Here are some snapshots from the roundtable held at the Hinrich Foundation.

Digital Trade Facilitation and InteroperabilityDigital Trade Facilitation and Interoperability

  1. Digital facilitation is designed to overcome the inefficiencies and inequalities that trade presents to businesses across Asia. A significant portion of trade has yet to be digitized, from payments to logistics processes. A particular pain point for SMEs is the duplication of processes across different service providers.
  2. While there are multiple impediments that inject considerable friction and cost into doing business digitally, more companies including SMEs are increasingly digitizing and using e-commerce to participate in trade. There is a great correlation between SMEs’ digitalization and their export participation, especially during the pandemic.
  3. Digital trade agreements seek to respond to outdated regulatory structures. Global international trade rules are quite dated and have largely not kept pace with economic realities. The objectives of these agreements are to facilitate seamless end-to-end digital trade; enable input and trusted use of data; and build trust in digital systems.

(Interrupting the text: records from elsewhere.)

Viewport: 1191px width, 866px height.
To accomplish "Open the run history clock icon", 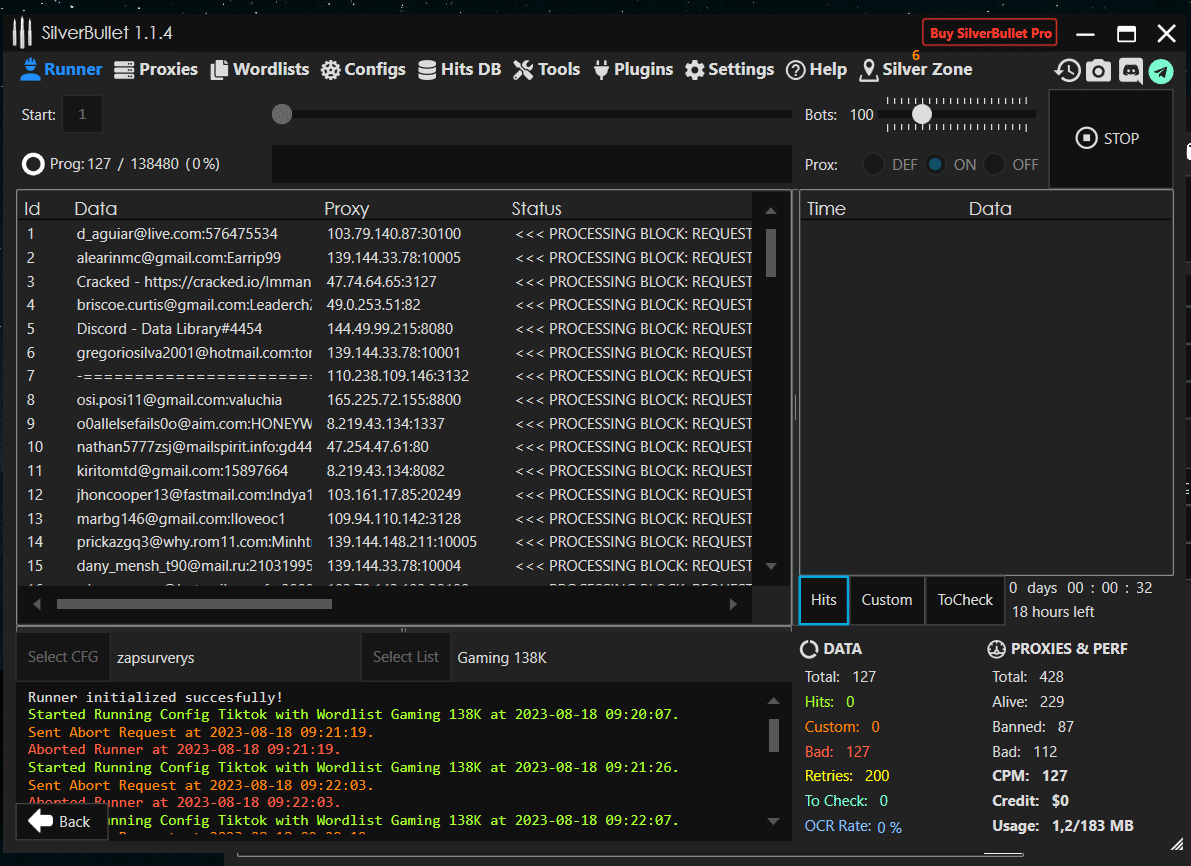I will 1067,70.
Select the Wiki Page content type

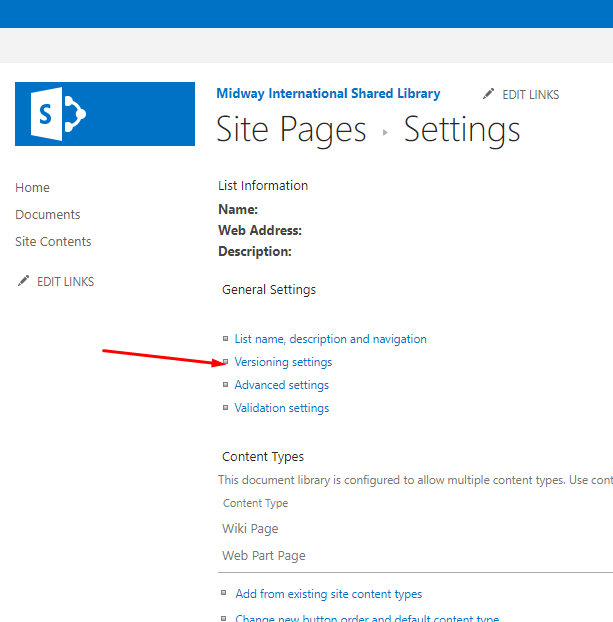[x=250, y=529]
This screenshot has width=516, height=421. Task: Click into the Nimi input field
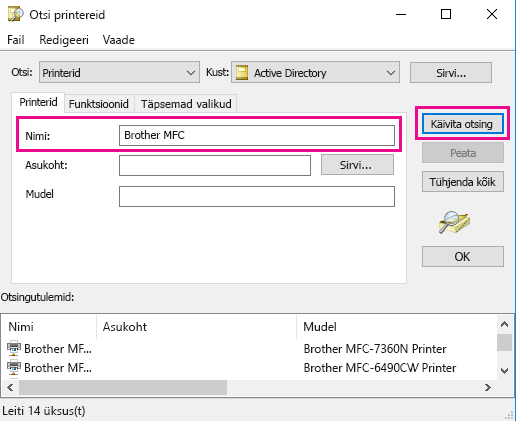click(x=257, y=135)
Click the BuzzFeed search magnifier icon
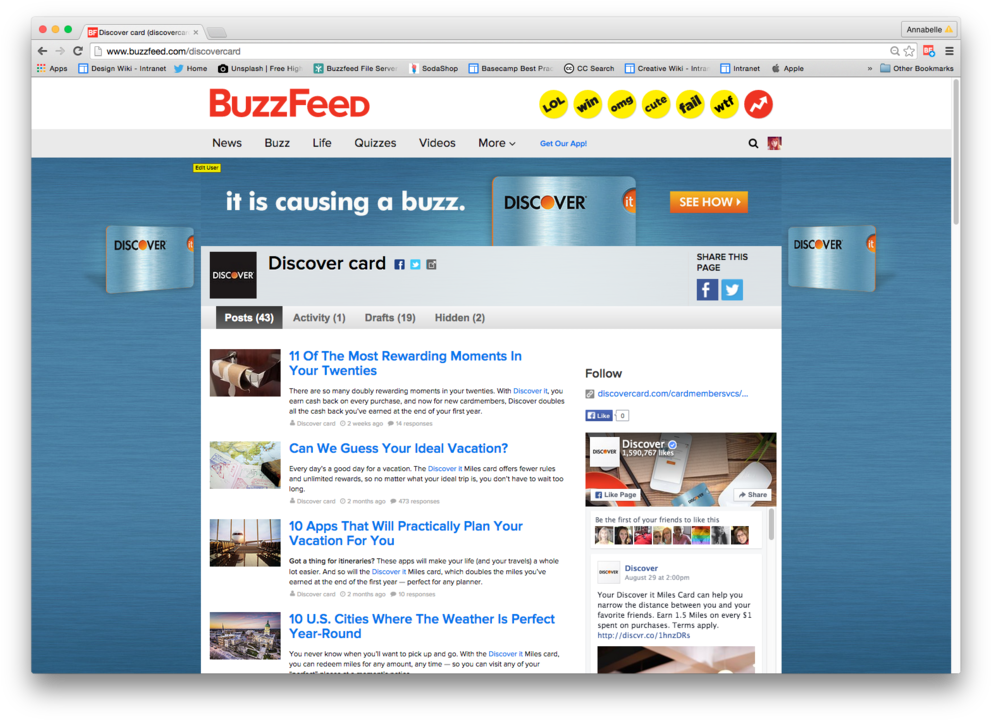991x720 pixels. [x=753, y=143]
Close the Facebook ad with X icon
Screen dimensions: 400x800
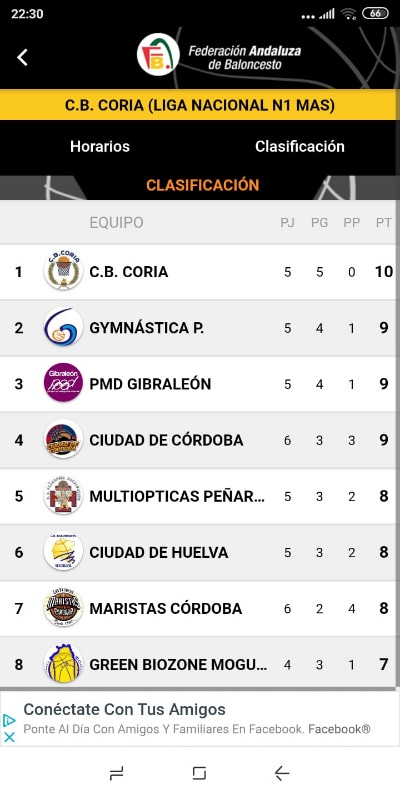9,737
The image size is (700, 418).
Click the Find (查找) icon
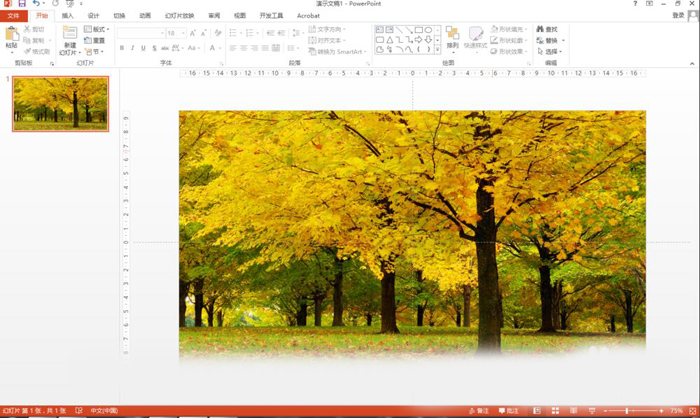click(x=547, y=29)
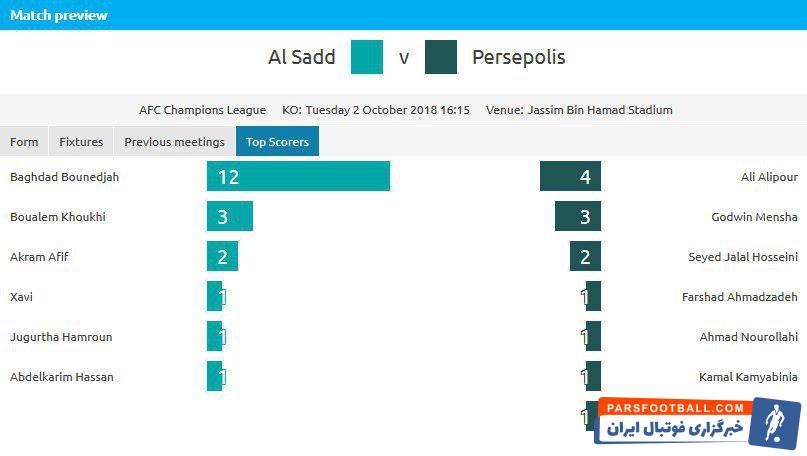The height and width of the screenshot is (456, 807).
Task: Select player Ali Alipour
Action: 768,177
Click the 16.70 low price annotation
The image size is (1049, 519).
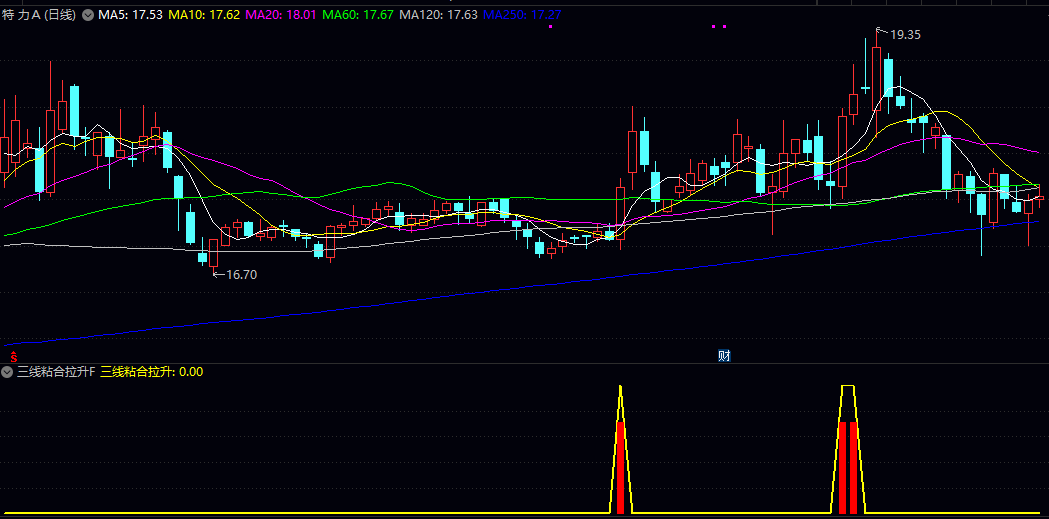coord(241,274)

  4. Digital agreements such as the ASEAN Digital Economy Framework Agreement (DEFA) need to be ASEAN-centric and interoperable with international standards, relevant, inclusive, boost trust, and include sustainability concerns. Such agreements should comprise clear standards and be flexible to allow for different technology models and development over time.
  5. There has been a slow uptake in adopting digital framework and paperless trade. There is a need to monitor the implementation of trade agreements. It is unclear how these digital standards are adopted by the private sector.

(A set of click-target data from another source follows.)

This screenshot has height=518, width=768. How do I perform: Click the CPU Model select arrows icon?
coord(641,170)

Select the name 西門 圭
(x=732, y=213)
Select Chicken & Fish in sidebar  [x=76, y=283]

  6. Trade facilitation agreements require a lot of work from the government and private sector to ensure that systems are compatible and standardized.

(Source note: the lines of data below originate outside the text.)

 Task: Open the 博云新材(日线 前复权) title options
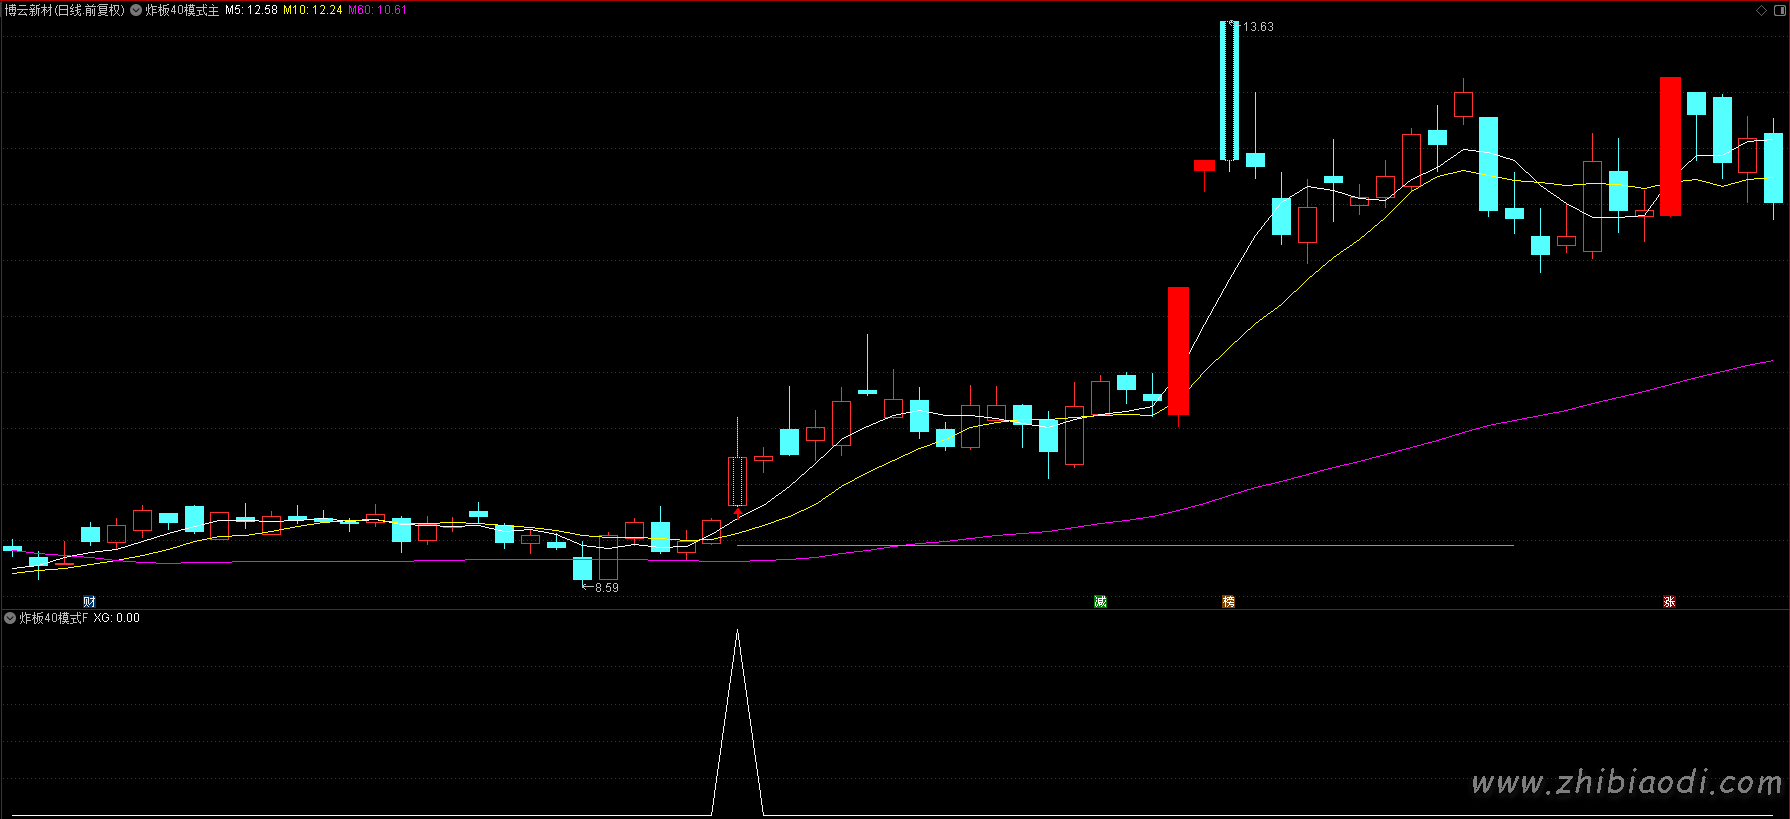tap(64, 10)
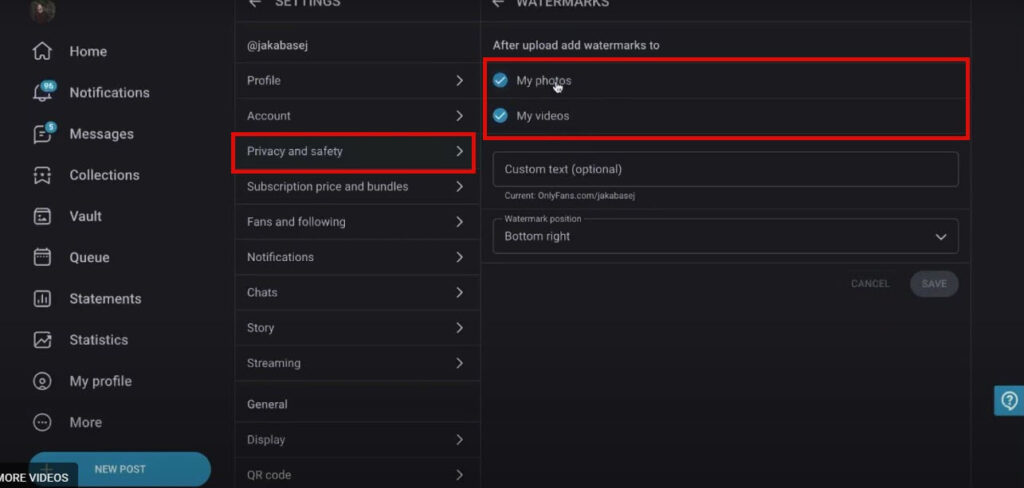Expand the Subscription price and bundles section
This screenshot has width=1024, height=488.
[x=353, y=187]
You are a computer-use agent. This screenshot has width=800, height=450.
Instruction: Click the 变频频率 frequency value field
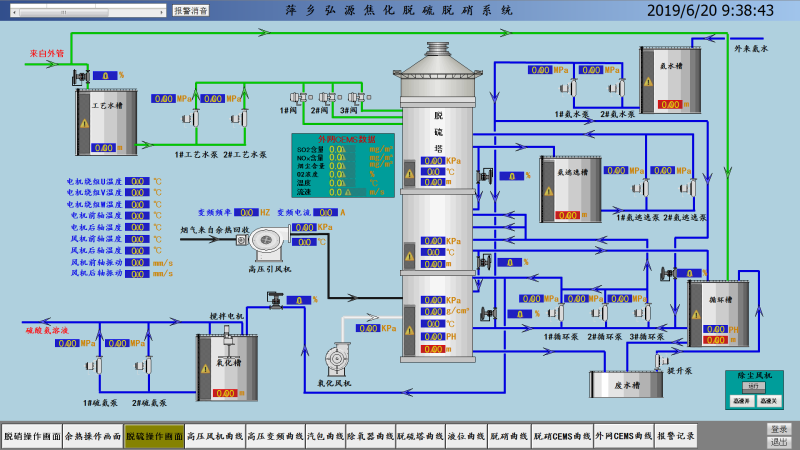(x=246, y=212)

  7. Capacity building must be redesigned so that it is more actionable. There is a need for capacity-building clinics to be more specific, and action-oriented rather than about broad ideas. Sandboxes can be organized to test out ideas, which can then be scaled up nationwide. The private sector can provide training and expertise for capacity building.
  8. Socialize issues at the bilateral level and initiatives which could be scaled up at the ASEAN level in the future. Singapore is working with ASEAN partners bilaterally through non-binding Memorandum of Understandings and partnerships, which could be scaled up in the future.
  9. ASEAN Member States need to understand the merit of free cross-border data flows and why it would benefit their own businesses, and not just big tech. Fragmented digital rules impact SMEs disproportionally. It is good regulatory practice for governments to consult with agencies and private sector stakeholders before implementing digital policies.

The SIIA holds a series of roundtables to foster policy dialogue on digitalization and sustainability, advancing regional collaboration on climate action and developing a network of regional digital economies for inclusive and sustainable growth. The insights from these roundtables will be used by the Institute to drive public-private collaboration and nudge policy refinements towards these outcomes.